It makes me dizzy to think of all the warm friendships and Passionate Affairs I’ve been through in three months.12 . . . And all the men say “I love you” and look at you with long wistful “I-surely-am-hit-now” gaze and you kiss them and say this is the first time I’ve ever cared like this and then you never see each other again. (33)
Several additional passages in the letters will turn up in the later novels as well, all of them providing a glimpse into Powell’s personal life, her skills at observation, her disciplined writing habits. The keen sense of humor for which the author is known surfaces in the letters again and again also. For example, on hearing the news of her grandmother Julia Sherman’s recent marriage, young Dawn writes from college, “You can imagine how surprised I was just now to learn from Auntie May’s letter that I had a Grandpa born all of a sudden. In fact I had to sit down and be fanned. But of course I am very glad, since my grandparents are rather scarce—your being the only one up until the fatal hour Wednesday” (7).
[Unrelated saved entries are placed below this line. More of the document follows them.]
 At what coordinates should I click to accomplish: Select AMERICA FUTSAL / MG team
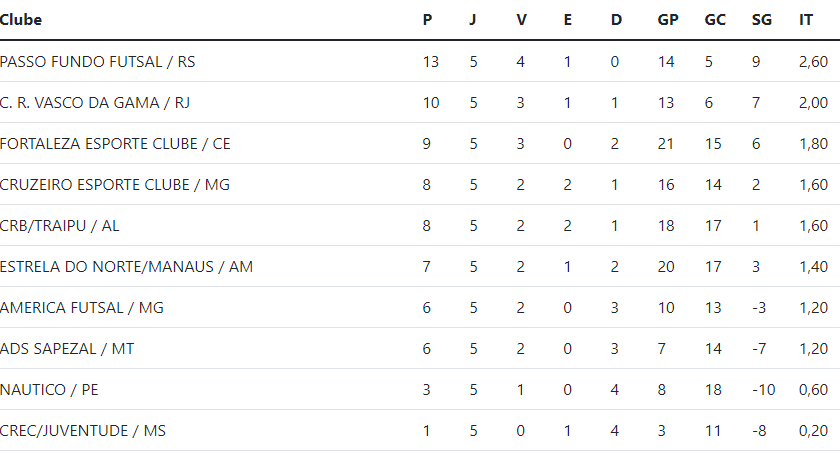pyautogui.click(x=82, y=308)
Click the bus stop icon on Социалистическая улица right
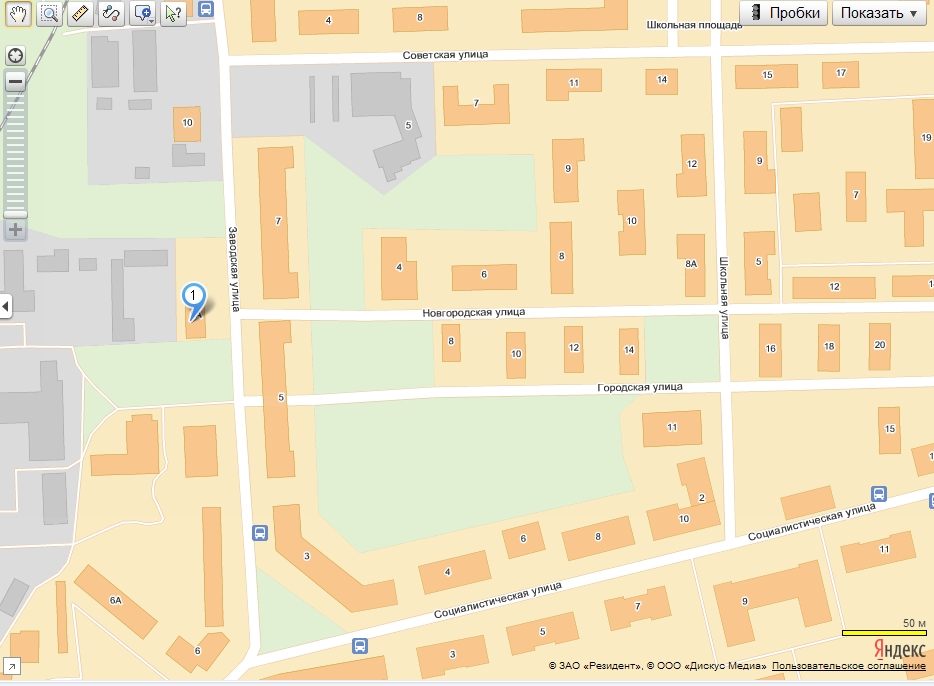The height and width of the screenshot is (686, 934). point(878,494)
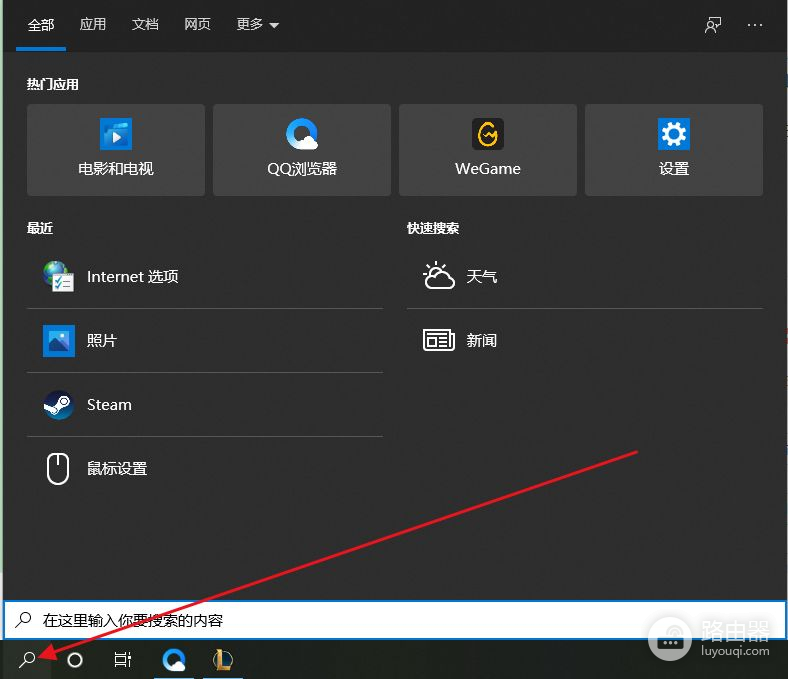Open the 电影和电视 app tile
Viewport: 788px width, 679px height.
coord(116,150)
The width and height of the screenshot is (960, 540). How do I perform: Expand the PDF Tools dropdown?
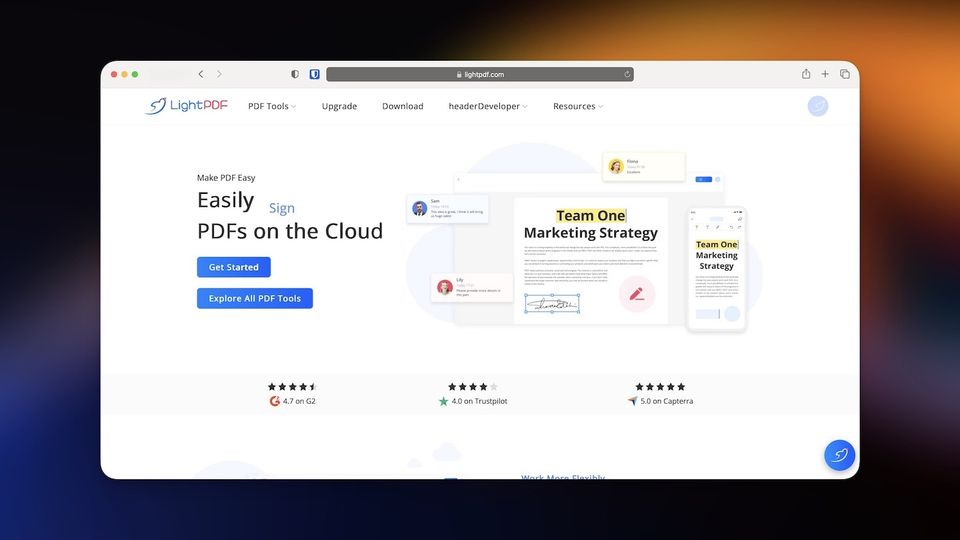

Years later, in a hilarious letter to Dos Passos, Powell wrote:
. . . We have been boycotting [the Brevoort] all summer but it is very expensive. It began one day when a few friends on the terrazzo started going to the Gents’ room through the window instead of the formal door and the waiter and the papa-waiter refused all drinks so we boycotted it and went to the Lafayette. The next day, as we were sitting on the terrace, boycotting again, a big man wheeled a little baby past and Coby Gilman said, “Why, what a cunning little son of a bitch.” So the big man shook his perambulator at us and said, “If you wait till I get this little bastard home I’ll settle with you for calling my child a son of a bitch,” at which he wheeled it stormily up the street shaking his fist at the same time while the little snort screamed and dangled by its snaps. (88)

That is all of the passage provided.